*Task to complete:* With the material below, print exactly the lines between the line holding "megatrendi (143, 2466)" and the line holding "Bitcoinin nousukiito on", inclusive. Add nothing else.
### Supplied records ###
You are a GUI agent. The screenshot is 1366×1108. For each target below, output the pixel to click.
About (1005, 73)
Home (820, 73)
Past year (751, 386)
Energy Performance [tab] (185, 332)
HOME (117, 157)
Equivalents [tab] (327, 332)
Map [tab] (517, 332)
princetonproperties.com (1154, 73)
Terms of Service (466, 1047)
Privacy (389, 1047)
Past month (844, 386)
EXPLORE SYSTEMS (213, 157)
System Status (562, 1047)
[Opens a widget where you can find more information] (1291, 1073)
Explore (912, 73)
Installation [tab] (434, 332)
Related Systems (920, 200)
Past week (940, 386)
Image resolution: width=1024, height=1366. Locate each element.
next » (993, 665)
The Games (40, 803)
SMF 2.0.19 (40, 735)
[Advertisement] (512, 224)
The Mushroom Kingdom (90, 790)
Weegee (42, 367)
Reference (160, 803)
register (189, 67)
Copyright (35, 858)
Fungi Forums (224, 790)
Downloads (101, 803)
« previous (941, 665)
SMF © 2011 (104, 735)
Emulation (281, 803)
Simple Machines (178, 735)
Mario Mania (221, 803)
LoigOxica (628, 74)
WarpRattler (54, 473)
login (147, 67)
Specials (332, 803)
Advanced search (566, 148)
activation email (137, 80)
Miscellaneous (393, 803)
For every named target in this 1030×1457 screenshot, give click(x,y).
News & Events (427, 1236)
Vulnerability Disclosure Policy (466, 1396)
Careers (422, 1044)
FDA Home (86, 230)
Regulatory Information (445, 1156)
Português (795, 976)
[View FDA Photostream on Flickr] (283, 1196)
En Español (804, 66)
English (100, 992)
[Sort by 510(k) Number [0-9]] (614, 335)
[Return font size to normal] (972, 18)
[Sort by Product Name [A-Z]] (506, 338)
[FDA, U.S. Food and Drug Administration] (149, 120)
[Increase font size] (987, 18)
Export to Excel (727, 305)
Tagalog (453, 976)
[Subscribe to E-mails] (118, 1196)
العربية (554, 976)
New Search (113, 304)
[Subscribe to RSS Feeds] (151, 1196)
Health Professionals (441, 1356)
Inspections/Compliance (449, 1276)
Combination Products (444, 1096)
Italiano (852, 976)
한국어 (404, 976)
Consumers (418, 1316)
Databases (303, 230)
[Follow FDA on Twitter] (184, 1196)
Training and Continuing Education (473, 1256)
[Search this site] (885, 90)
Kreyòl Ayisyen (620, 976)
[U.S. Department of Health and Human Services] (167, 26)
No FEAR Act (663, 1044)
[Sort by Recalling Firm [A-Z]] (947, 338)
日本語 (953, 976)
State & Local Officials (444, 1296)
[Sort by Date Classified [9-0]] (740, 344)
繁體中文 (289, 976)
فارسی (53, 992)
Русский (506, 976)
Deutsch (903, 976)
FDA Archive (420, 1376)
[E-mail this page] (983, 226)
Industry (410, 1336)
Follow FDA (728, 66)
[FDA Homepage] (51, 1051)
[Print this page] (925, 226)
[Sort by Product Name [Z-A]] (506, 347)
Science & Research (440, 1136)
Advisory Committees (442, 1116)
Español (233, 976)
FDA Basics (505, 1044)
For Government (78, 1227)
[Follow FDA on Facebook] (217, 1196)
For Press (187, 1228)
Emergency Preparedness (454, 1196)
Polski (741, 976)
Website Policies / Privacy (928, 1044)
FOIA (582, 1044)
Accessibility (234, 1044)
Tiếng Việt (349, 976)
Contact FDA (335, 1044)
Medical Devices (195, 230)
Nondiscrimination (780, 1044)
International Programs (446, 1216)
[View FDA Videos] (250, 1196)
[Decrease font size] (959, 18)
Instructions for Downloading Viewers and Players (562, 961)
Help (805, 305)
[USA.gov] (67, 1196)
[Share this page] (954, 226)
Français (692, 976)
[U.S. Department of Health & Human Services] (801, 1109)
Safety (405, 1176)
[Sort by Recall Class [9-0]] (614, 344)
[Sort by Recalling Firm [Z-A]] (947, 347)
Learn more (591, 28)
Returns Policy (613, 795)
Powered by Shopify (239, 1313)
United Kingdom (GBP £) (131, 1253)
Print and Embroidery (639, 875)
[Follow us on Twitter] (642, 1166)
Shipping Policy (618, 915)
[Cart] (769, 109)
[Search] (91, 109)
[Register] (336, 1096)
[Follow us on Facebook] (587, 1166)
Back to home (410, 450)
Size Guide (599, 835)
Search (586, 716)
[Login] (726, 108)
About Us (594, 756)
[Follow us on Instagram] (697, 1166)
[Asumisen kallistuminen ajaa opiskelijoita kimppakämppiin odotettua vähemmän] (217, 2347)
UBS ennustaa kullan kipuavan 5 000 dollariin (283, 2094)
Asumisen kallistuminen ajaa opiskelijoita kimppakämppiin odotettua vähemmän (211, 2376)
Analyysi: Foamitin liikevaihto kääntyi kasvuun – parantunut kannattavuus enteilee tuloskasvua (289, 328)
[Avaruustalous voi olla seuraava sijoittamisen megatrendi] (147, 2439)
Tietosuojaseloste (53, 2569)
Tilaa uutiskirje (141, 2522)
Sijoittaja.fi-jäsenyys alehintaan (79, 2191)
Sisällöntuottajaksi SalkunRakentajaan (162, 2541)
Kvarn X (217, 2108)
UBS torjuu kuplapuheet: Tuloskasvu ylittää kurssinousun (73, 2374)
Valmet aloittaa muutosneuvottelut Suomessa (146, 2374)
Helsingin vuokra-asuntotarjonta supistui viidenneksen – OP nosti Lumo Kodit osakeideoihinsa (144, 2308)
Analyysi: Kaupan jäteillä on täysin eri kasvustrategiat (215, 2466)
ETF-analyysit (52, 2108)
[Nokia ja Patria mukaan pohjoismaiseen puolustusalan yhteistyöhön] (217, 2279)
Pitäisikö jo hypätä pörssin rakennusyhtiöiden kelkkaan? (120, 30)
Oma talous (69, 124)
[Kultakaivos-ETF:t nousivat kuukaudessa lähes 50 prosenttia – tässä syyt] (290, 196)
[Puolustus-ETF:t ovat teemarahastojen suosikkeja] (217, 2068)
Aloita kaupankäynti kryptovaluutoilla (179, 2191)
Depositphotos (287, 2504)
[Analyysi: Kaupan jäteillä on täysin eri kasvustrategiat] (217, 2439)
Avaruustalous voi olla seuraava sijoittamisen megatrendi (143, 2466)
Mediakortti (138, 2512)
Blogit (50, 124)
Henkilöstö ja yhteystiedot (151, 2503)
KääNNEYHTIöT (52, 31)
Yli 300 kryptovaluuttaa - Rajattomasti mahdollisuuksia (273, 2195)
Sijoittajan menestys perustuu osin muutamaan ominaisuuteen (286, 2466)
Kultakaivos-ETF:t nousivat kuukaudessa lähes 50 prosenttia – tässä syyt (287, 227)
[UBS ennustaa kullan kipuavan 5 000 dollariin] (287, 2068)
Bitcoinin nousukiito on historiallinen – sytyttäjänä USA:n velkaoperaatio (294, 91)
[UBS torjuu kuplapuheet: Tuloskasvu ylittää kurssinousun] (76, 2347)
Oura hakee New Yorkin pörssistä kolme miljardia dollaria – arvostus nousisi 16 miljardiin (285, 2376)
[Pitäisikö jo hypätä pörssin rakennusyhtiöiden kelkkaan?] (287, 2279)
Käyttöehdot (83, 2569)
###
*Reply to the exercise:*
Avaruustalous voi olla seuraava sijoittamisen megatrendi (143, 2466)
Mediakortti (138, 2512)
Blogit (50, 124)
Henkilöstö ja yhteystiedot (151, 2503)
KääNNEYHTIöT (52, 31)
Yli 300 kryptovaluuttaa - Rajattomasti mahdollisuuksia (273, 2195)
Sijoittajan menestys perustuu osin muutamaan ominaisuuteen (286, 2466)
Kultakaivos-ETF:t nousivat kuukaudessa lähes 50 prosenttia – tässä syyt (287, 227)
[UBS ennustaa kullan kipuavan 5 000 dollariin] (287, 2068)
Bitcoinin nousukiito on historiallinen – sytyttäjänä USA:n velkaoperaatio (294, 91)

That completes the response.